Unicef also says some 13 percent of children aged between seven and 18 years in developing countries have never attended school with 32 percent of girls in sub-Saharan Africa out of school, yet education is perhaps a child's strongest barrier against poverty, particularly for girls.

"Educated girls are likely to marry later and have healthier children. They are more productive at home and better paid in the workplace, better able to protect themselves against HIV/AIDS and more able to participate in decision-making at all levels," says Unicef.

Although Zimbabwe maintained a fine education record ever since Independence in 1980, achieving more than 90 percent literacy rates, an economic and political turmoil of huge proportion is slowly wiping out all the gains made so far.

The Zimbabwe government embarked on the education for all programme as a tool to fight poverty in the country.

However, in an effort to further eradicate poverty by parcelling out fertile land to the majority poor indigenous people the government's agricultural revolution ironically partly helped trigger the country's prevailing hunger and poverty whose ripple effects have destroyed, more critically the education and health sectors.
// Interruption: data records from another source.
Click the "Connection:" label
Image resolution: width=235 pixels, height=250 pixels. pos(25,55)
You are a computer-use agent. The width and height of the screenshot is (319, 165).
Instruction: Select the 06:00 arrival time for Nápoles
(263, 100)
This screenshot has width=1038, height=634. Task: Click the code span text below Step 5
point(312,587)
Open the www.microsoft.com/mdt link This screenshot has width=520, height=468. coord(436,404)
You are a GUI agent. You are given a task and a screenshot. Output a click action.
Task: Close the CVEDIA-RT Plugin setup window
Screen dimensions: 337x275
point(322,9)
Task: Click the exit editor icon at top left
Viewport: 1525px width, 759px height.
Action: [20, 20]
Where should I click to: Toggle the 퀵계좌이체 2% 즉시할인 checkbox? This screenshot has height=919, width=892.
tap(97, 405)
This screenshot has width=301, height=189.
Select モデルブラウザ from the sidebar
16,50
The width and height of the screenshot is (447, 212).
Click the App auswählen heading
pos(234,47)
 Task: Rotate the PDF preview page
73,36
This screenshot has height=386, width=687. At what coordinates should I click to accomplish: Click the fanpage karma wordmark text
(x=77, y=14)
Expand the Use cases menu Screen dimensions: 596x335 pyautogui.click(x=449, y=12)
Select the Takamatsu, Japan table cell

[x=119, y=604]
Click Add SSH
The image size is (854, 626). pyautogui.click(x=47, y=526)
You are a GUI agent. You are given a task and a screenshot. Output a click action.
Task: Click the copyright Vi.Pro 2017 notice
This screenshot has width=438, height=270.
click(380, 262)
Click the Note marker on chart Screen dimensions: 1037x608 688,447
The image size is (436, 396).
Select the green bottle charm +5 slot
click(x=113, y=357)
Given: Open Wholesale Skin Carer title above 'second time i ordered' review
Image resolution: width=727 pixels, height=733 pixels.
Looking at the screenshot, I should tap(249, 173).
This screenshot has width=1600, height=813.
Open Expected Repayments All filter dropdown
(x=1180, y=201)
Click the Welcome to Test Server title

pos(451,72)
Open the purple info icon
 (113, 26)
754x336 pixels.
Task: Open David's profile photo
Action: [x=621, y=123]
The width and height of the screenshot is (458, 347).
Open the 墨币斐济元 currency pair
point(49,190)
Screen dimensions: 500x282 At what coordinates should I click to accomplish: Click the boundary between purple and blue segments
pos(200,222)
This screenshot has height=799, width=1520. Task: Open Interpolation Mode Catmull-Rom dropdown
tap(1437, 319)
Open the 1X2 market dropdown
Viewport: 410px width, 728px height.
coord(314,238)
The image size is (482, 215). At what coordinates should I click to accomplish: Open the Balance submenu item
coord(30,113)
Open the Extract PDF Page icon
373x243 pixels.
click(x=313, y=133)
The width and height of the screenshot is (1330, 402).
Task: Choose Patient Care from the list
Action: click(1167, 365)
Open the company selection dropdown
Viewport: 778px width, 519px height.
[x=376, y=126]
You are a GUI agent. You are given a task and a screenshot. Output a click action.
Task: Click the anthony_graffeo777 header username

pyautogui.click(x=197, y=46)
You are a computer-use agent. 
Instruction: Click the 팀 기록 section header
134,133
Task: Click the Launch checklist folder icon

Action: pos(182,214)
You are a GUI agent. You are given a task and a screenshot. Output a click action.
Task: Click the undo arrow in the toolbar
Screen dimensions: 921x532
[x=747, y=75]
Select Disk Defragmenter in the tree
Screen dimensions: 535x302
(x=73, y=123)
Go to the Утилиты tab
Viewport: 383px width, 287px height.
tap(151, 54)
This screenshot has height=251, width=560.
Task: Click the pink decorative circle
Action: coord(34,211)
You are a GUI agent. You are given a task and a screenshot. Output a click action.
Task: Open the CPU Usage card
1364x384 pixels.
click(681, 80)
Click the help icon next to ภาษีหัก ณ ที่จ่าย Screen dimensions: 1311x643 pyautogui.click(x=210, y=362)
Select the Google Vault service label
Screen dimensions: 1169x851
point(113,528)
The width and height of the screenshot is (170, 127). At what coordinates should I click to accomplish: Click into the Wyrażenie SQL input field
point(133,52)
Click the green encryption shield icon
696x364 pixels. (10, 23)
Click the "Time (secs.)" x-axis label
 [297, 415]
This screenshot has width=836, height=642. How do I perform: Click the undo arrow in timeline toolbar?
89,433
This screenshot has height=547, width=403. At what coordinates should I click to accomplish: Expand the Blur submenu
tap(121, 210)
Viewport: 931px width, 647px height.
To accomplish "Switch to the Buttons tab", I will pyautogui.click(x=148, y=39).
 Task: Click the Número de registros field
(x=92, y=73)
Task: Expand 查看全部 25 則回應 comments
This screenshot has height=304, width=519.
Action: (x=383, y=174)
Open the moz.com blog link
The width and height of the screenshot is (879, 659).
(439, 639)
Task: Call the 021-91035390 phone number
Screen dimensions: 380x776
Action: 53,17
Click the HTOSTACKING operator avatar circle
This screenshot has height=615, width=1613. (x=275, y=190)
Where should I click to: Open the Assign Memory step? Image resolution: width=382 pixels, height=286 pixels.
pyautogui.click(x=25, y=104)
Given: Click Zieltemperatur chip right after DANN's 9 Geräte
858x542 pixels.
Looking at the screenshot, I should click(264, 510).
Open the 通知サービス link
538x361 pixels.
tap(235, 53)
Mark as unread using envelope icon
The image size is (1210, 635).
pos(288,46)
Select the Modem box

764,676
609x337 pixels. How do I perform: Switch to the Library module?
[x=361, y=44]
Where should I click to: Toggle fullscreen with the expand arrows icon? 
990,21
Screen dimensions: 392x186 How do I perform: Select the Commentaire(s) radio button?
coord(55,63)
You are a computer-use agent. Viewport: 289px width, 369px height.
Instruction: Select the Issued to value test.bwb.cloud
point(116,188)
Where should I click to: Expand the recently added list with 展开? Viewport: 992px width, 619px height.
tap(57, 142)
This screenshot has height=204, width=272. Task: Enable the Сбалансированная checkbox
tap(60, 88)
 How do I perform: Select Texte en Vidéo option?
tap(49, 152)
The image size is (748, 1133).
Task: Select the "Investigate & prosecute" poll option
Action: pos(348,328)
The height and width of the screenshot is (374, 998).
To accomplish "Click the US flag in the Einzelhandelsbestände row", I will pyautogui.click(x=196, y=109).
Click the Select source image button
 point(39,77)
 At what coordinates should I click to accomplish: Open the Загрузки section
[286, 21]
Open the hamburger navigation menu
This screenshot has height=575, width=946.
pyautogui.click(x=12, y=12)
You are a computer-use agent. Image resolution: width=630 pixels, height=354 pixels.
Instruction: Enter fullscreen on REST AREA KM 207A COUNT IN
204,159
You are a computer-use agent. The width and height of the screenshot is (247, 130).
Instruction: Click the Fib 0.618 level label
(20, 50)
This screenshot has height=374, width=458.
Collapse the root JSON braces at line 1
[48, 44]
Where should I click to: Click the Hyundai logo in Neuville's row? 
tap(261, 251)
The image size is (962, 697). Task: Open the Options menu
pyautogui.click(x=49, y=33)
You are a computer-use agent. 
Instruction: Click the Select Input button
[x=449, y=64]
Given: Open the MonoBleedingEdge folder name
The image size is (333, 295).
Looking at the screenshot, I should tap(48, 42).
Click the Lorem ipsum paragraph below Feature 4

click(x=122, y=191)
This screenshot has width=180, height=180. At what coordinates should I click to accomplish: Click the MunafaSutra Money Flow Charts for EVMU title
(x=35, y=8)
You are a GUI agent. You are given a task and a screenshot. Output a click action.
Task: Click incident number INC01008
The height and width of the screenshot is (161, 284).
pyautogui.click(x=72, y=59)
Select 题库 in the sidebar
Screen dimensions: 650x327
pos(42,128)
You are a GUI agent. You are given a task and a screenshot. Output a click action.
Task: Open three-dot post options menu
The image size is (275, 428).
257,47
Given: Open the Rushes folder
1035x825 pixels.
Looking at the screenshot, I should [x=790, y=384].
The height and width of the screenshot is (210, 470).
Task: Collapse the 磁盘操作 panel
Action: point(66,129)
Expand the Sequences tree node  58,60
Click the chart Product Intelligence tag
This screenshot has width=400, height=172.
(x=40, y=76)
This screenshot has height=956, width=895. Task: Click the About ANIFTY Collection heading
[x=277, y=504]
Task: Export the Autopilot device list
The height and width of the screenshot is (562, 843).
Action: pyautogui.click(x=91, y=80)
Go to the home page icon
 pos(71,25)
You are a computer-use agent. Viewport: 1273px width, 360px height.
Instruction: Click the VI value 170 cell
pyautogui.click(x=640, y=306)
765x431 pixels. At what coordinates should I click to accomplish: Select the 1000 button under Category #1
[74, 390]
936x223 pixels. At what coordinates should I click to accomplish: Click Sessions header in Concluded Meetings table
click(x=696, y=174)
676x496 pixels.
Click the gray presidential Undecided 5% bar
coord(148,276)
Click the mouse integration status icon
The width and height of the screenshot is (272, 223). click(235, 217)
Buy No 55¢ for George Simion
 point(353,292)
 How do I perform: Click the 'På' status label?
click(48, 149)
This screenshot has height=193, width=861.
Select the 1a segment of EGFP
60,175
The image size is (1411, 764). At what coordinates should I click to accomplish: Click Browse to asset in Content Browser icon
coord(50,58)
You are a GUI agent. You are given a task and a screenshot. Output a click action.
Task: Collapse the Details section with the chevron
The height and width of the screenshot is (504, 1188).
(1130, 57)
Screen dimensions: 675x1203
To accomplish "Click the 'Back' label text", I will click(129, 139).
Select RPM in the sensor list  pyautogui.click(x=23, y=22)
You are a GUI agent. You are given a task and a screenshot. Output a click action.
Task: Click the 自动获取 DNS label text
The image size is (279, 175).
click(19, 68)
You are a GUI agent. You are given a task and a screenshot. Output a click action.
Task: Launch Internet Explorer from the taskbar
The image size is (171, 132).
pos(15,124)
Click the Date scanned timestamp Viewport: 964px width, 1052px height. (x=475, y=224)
Zimbabwe's health sector, like education, has virtually collapsed and the situation has presented some complexities in the fight against HIV/Aids. Without adequate data it has become difficult to ascertain whether the country's 15.6 percent prevalence rate for the 15 to 49 years age group still stands. With 2007 statistics by the United Nations Programme on HIV/Aids indicating that 90 percent of these infected in Zimbabwe are not aware of their HIV status, it would be a sheer miracle if the prevalence rate has not increased given the difficulties the people of Zimbabwe are currently experiencing.

The UNAIDS fact sheet also shows that girls in the 15-19 age group are the most vulnerable to HIV infection and over 80 000 people are on anti-retroviral drugs out of a possible 350 000.

Communications officer for UNAIDS in Zimbabwe, Tariro Chidamoyo said: "We don't have documented statistics on the effect of poverty and hunger on HIV/AIDS but there is a possibility that there has been some effect."

Chidamoyo says the organisation relies mainly on information supplied by the Ministry of Health and Child Welfare which she says has unfortunately been experiencing major problems in caring out its work.

The Southern Africa HIV/AIDS Information Dissemination Service executive director, Lois Chingandu believes that: "Only through structured discussions and debates on the policies existing around HIV, culture and gender can we begin to redress the imbalanced environment which continues to put certain groups at greater risk of HIV infection."